And yes. Established by the Skypiea adventure, it doesn't matter if someone uses Busoshoku Haki or not if there's a superior element.

hyper_megaman
March 27, 2012, 09:18 AM
No, just no. How come Luffy combines both haki and his gomu gomu abilities? If a DF user is combining his power with Busoshoku Haki, the DF power are varied.

And yes. Established by the Skypiea adventure, it doesn't matter if someone uses Busoshoku Haki or not if there's a superior element.

wait, did he mean akainu will disable his own magma powers by using haki?

i thought he meant akainu can get hurt by other haki users

Dekker
March 27, 2012, 09:40 AM
wait, did he mean akainu will disable his own magma powers by using haki?

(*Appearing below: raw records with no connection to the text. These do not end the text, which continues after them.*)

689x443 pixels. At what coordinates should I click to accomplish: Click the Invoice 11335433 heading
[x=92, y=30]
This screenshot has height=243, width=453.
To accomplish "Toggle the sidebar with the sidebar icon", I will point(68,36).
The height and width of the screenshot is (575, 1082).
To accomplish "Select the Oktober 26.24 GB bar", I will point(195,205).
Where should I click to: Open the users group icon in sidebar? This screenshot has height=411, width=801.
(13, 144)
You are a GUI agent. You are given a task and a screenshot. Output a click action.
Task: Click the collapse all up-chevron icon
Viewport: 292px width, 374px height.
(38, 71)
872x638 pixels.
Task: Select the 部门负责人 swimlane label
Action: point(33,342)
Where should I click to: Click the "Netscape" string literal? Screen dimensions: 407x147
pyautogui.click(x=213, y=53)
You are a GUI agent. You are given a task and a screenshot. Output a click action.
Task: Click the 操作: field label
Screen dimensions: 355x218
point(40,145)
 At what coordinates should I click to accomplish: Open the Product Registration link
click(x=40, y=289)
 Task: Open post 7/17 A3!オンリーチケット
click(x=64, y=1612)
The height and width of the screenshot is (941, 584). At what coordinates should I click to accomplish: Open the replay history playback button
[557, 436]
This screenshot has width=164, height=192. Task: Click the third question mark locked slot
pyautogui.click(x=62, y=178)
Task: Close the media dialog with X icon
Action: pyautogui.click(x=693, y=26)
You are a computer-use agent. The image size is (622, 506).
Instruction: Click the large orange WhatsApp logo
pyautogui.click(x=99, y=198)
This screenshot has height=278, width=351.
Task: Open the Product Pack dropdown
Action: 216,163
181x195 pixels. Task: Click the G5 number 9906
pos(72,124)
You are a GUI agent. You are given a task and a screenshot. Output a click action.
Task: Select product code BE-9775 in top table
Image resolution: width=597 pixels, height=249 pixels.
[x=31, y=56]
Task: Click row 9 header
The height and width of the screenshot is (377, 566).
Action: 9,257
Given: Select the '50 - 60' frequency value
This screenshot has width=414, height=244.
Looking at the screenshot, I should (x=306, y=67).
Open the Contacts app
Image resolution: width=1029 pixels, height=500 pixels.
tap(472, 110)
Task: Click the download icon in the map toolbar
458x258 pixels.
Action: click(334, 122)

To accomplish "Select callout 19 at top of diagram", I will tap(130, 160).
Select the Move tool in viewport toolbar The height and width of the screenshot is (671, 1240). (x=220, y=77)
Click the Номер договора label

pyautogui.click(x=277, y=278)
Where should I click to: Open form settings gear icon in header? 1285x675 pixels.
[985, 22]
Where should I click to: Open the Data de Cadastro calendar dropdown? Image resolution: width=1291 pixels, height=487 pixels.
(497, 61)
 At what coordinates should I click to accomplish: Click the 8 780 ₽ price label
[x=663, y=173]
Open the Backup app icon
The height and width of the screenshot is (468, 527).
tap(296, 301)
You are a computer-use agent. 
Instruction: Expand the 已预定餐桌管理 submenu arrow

i thought he meant akainu can get hurt by other haki users

I thought he ment Akainu cannot combine his DF with Haki as it will disable it. That was the reason I did not answer in this thread at all. There was neither a question for the start, nor did I really understand what the op said in his first post

mattiaildivino
March 27, 2012, 09:53 AM
what are you talking about? a DF can use haki,and add it to his power! that's what luffy did to Hody,or what marco did to akainu when he hit ace. akainu survived because he used haki too,imo.the same happened to aokiji when Wb stabbed him. if luffy had enough haki,he could stop akainu's magma,as did shanks in chapter 579

jimtors
March 27, 2012, 06:51 PM
My point with this discussion is that Akainu killed ace without Haki since Ace got burned due to the inferiority of his DF.. If akainu used haki when hitting ace, it would act as a shield covering his magma and will just bluntly punch ace and send him flying, not punching through him with the magma... Get the point people? Luffy can perfectly synergize with his haki since he is a rubber man and it will act as a hard glove for him, but for akainu, it will cover the magma effects... Cause haki acts as a shield!

kkck
March 27, 2012, 07:29 PM
Well, luffy uses haki AND can come in contact with people when punching. I don't see any particular reason for akainu to have such a problem when even less experienced people than him have it. I think this would depend on how exactly akainu uses haki though. We have seen haki is capable of repelling stuff however in those cases haki has already been used solely as defense.

hyper_megaman
March 27, 2012, 07:38 PM
My point with this discussion is that Akainu killed ace without Haki since Ace got burned due to the inferiority of his DF.. If akainu used haki when hitting ace, it would act as a shield covering his magma and will just bluntly punch ace and send him flying, not punching through him with the magma... Get the point people? Luffy can perfectly synergize with his haki since he is a rubber man and it will act as a hard glove for him, but for akainu, it will cover the magma effects... Cause haki acts as a shield!

i don't think haki is strictly a hard aura around the person's body, or at least it can be controlled to not be

as kkck has mentioned, loads of haki users do engage in physical contact

remember vista's cuts on akainu? marco's claw rips?

it wouldn't be sharp if it really was an aura, vista would have just clubbed akainu with his club-sword

jimtors
March 27, 2012, 07:47 PM
Well, luffy uses haki AND can come in contact with people when punching. I don't see any particular reason for akainu to have such a problem when even less experienced people than him have it. I think this would depend on how exactly akainu uses haki though. We have seen haki is capable of repelling stuff however in those cases haki has already been used solely as defense.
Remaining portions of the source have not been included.